The “Inside 2.1” featurette explains how and why this 2.1 cut exists. They mention some of the previously deleted sequences I’ve listed above and why they were originally removed from the film. Setting up the disc’s focus on the visual effects, members of the visual effects team talk about some of the processes they had to go through to complete these scenes for the 2.1 edit. I was glad to hear Avi Arad claim that most people would always think of the original edit when they thought of Spider-Man 2 - this version is meant to be a special edition, not a revision of the film itself. However, there is one thing I found troubling about this featurette. Showing storyboards of the visual effects needed, a white board shows the team at work on “SM 2.5”. Was that simply the working title for this version or is there a Spider-Man 2.5 edition coming in the future? Only time will tell.
The disc makes use of the multi-angle option on your DVD player with a four minute sequence of the score from the movie. One angle shows the recording of the score in the studio, while the other angle shows an interview with Danny Elfman. The interview is reused from the last DVD release, although parts of it weren’t shown before, but the angle feature is poorly used – something all too typical for this kind of feature. There’s really no reason to jump between the different angles since the score being recorded is audible during the Elfman interview.
Of course, what conveniently timed DVD release would be complete without a look at the latest chapter, which 2.1 provies with a short sneak peek at Spider-Man 3. If you’ve seen the trailers you’ve seen all the footage they include in this featurette. The only added detail they let slip is that this movie starts out a bit differently than the first two – Peter’s finally on top of things following his victories in this film. He has the girl, he’s beaten the bad guy, and the public is finally beginning to support him. That means the third chapter has to spend some time getting things back to status quo – which, as fans of the comic book know, is where that black costume is sure to come in to play. It’s only a tease, but the featurette makes me want Spider-Man 3 to start tomorrow… later today even. Bring it on!

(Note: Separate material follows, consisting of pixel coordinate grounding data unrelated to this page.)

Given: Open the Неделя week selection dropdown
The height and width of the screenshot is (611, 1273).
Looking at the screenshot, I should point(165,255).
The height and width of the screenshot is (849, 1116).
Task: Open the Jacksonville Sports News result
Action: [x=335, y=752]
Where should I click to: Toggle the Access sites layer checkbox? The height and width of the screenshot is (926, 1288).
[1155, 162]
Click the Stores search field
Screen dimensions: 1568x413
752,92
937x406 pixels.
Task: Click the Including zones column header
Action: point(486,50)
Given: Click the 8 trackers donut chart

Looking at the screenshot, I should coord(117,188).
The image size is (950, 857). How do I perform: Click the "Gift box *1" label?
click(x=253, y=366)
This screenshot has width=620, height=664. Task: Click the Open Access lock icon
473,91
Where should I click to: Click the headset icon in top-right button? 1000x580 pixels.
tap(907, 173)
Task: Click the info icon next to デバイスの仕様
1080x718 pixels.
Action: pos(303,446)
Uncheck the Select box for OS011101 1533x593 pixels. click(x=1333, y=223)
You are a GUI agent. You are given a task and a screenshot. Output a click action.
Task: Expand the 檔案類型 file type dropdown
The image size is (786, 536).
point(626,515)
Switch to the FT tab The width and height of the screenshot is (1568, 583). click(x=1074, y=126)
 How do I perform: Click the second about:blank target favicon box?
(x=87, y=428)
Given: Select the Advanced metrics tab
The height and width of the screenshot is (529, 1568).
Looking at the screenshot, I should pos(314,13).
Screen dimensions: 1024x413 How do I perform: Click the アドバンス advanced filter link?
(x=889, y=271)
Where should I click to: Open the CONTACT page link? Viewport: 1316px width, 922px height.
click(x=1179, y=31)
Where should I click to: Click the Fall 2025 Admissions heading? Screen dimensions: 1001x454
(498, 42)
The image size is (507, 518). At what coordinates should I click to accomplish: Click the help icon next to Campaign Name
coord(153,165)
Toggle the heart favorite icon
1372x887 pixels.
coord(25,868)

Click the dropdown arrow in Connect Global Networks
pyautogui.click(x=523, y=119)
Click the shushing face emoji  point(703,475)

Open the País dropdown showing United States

The rest of the bonus materials focus on the visual effects of the movie and the people behind them. “With Great Effort Comes Great Recognition” allows John Dykstra to hold his Oscar as he talks about the steps the movie producers and other visual effects supervisors had to go through to win the award. “VFX Breakdowns” is a multiple part look at the effects of the movie. While it’s more in depth than the section on visual effects on the Spider-Man 2 DVD, it’s more technical and less interestingly presented. While it’s great to get that reminder of all the steps that go into visual effects (especially because well done effects have a tendency to be invisible during the film), something simpler may have served the purpose better than this half hour look.
Spider-Man 2.1 carries the same perfect movie, slightly enhanced for a new release. There’s nothing here that makes the movie an absolute “must have” other than the film itself, which most people probably already have. This isn’t a bad release by any means, however, and worth picking up, if only to see J. Jonah Jameson prancing around like Spider-Man.